Visual Stress is a term used to describe visual discomfort and perceptual distortions in printed text, and is suffered by some people who struggle to read. Symptoms may include:
- Movement of printed text
- Blurring of print
- Letters changing in size or shape
- Patterns in the print (sometimes described as rivers or worms)
- Halos of colour surrounding letters or words
- Tiring easily whilst reading
- Headaches or visual discomfort
Some individuals who find reading tiring and unpleasant may unknowingly experience Visual Stress.
Symptoms can be experienced in varying degrees from simple fatigue when reading, to an inability to look at text.
How might colour help?
In some cases, the symptoms of Visual Stress can be reduced by the use of coloured filters: a coloured overlay placed over text or coloured lenses worn in spectacles. Research has shown that offering a large number of colours allows for optimal results. The Intuitive Colorimeter™ offers many thousands of colour combinations, and offers true precision to the patient.
As a first step, it is important that anyone who struggles to read should be referred to a vision specialist. A primary eye examination which checks for the existence of refractive errors, such as long or short sight or astigmatisms, is free of charge to school aged children under NHS provision. It is important to rule out or treat other vision deficits before testing for Visual Stress.
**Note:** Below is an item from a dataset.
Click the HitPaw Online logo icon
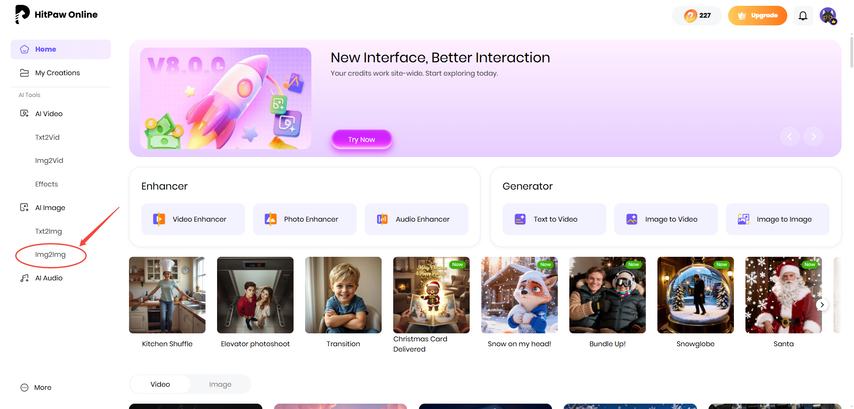 pos(23,16)
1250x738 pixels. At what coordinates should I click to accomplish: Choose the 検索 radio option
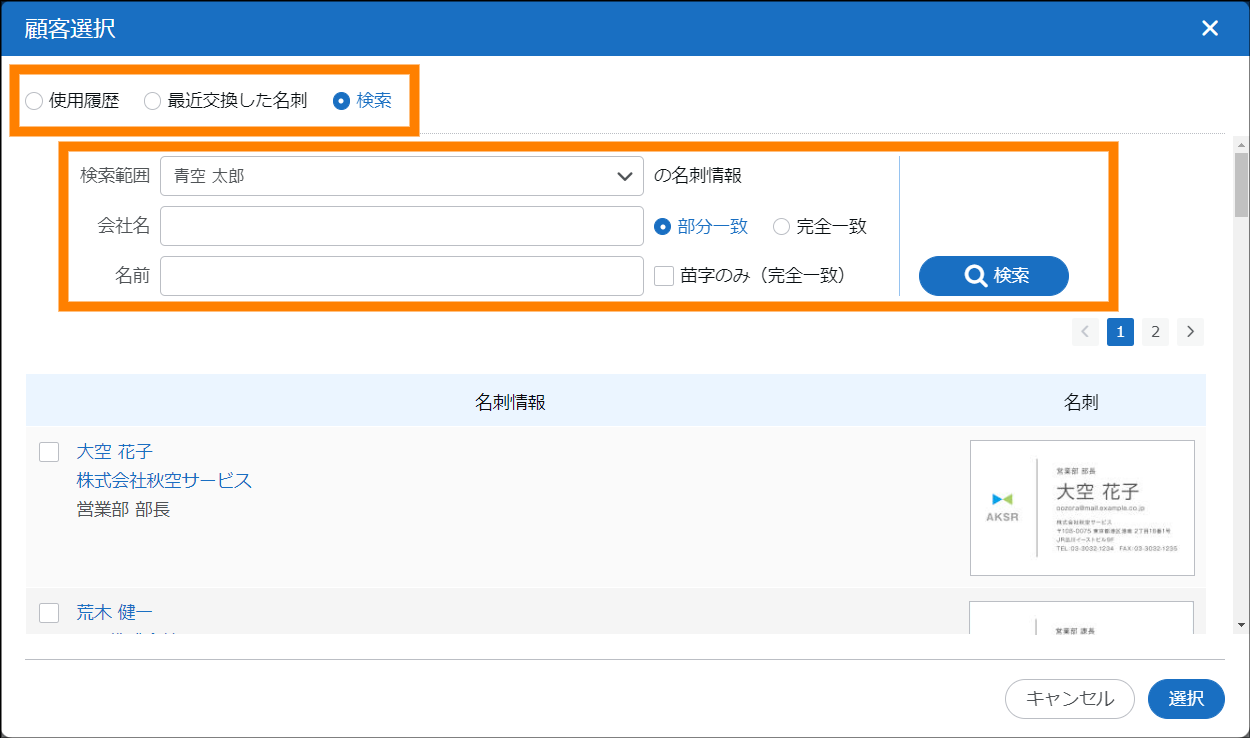342,101
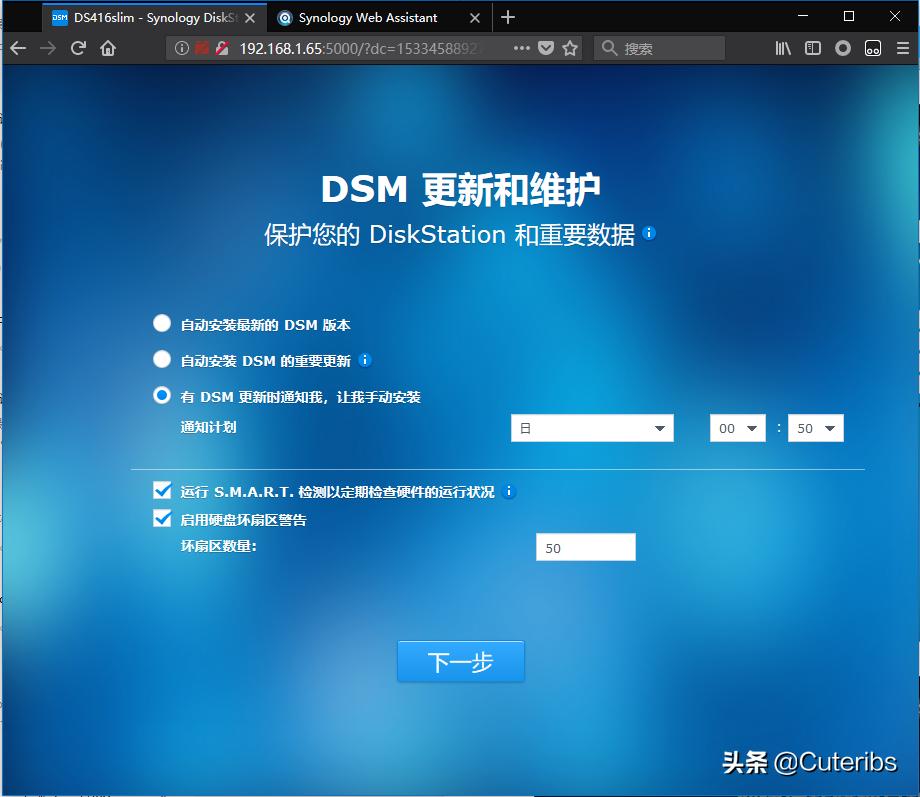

Once an eye examination has been carried out, the practitioner may then test for the existence of Visual Stress. At this point the practitioner may use an overlay as part of the testing procedure.
Whilst coloured overlays are useful when reading from a book, precision tints are more convenient when copying from the board or from another book or for those individuals who are particularly light sensitive and may develop headaches and eye strain when attempting to read.
If Visual Stress is found to exist, the practitioner may suggest prescribing precision tinted lenses as a longer term aid.